*** Begin section ***

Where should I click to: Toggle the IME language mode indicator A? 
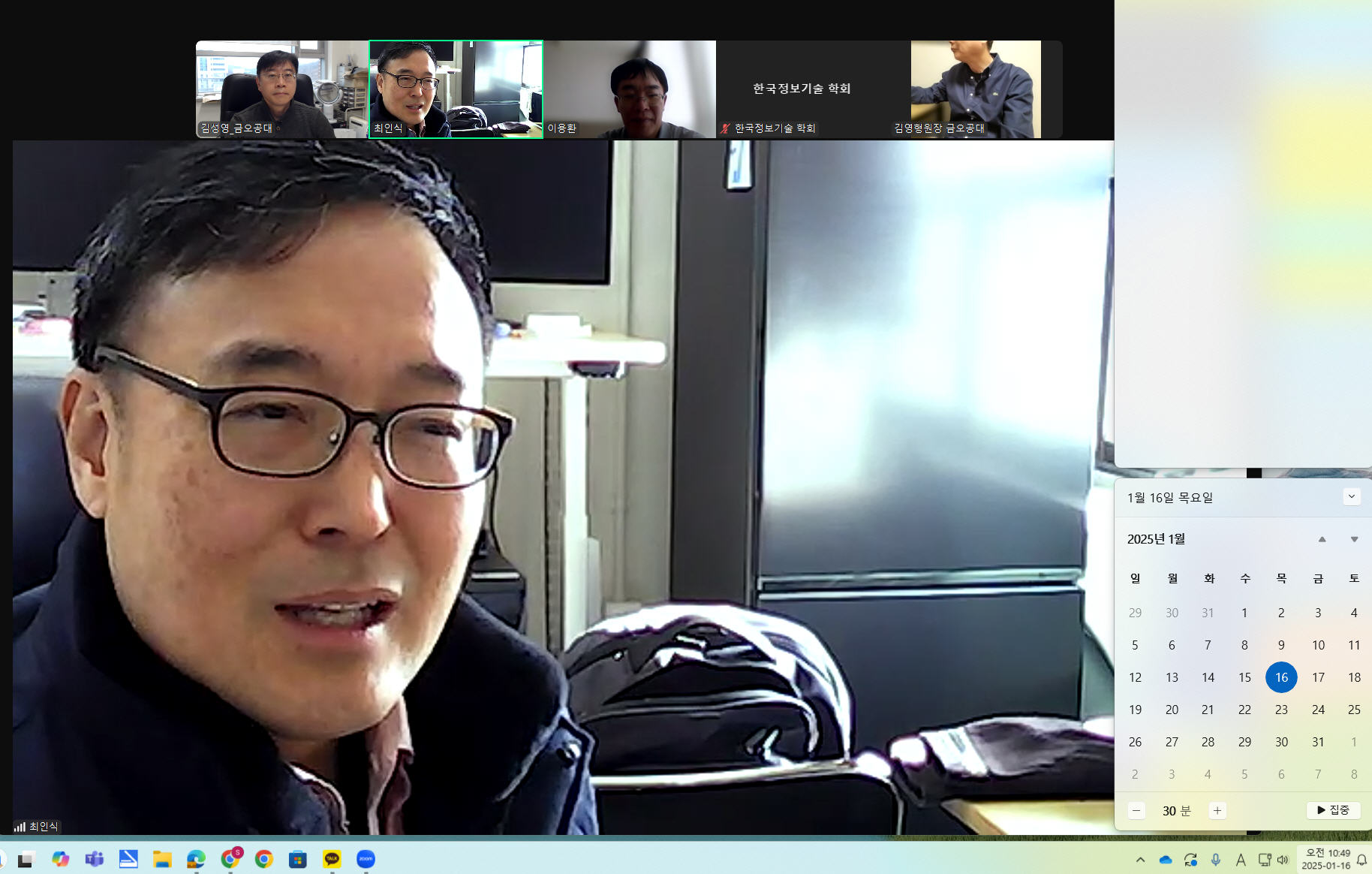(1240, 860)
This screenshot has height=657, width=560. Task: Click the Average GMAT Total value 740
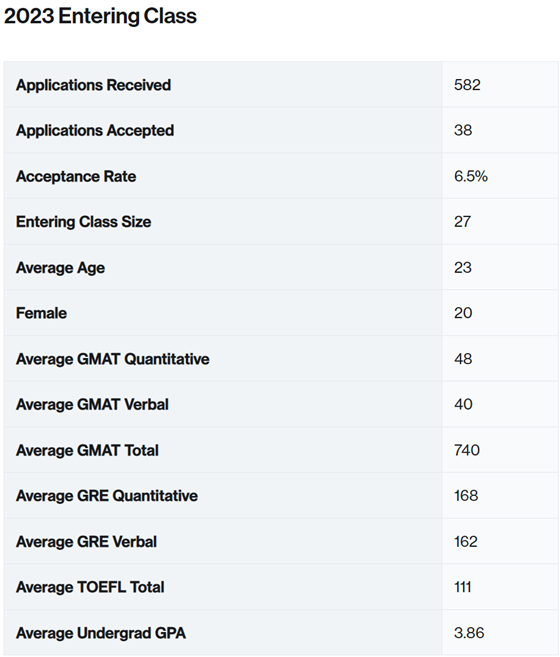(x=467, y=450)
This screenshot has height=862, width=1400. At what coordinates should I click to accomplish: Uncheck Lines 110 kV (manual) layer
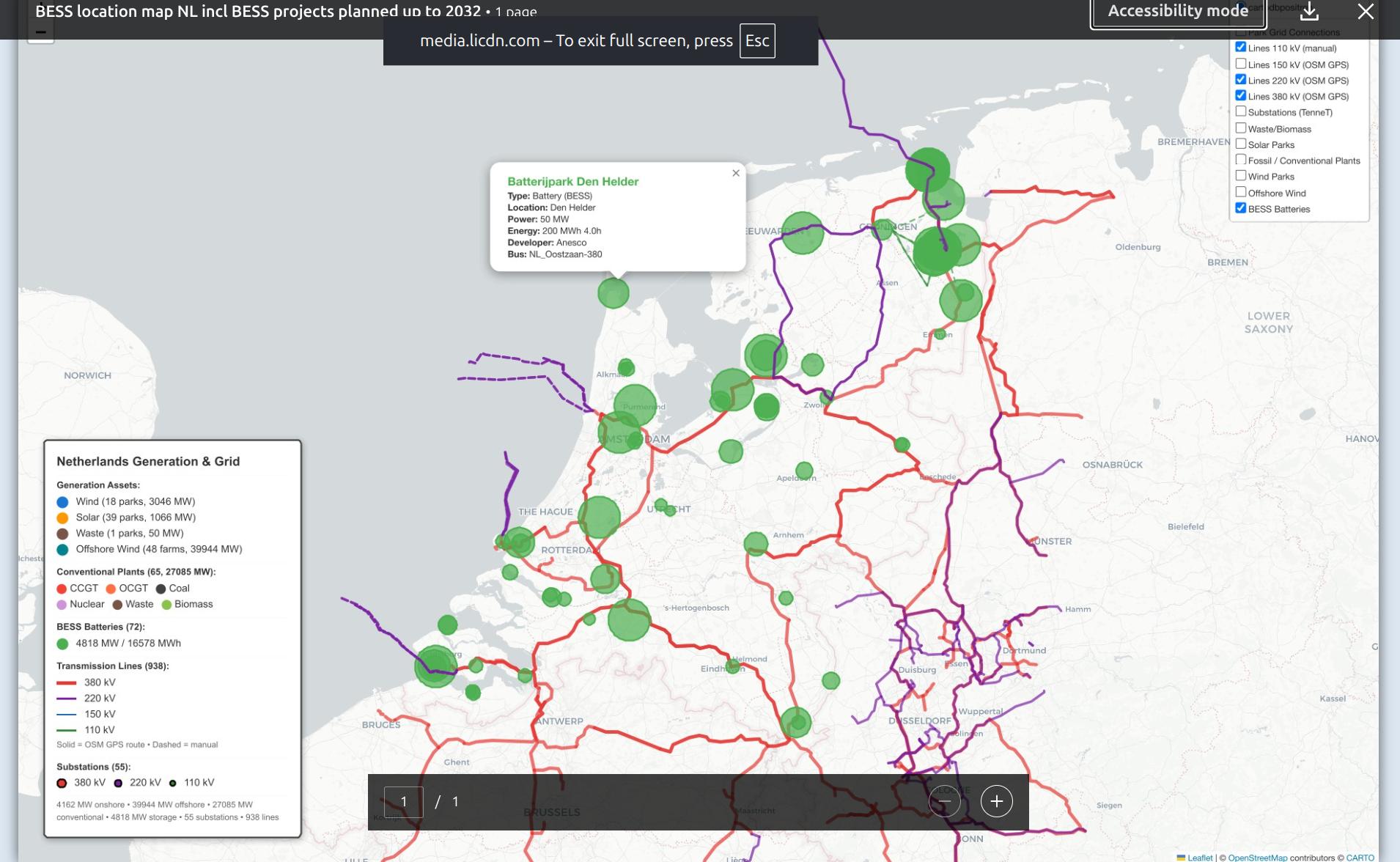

*** End section ***

■ Task prompt:
Each line from the one containing "This screenshot has height=657, width=560." through the last line of the listing must be copied exactly, and the pictures must not be.

■ Solution to the exercise:
This screenshot has height=657, width=560. Task: Click the Average GMAT Total value 740
(x=467, y=450)
This screenshot has height=862, width=1400. At what coordinates should I click to accomplish: Uncheck Lines 110 kV (manual) layer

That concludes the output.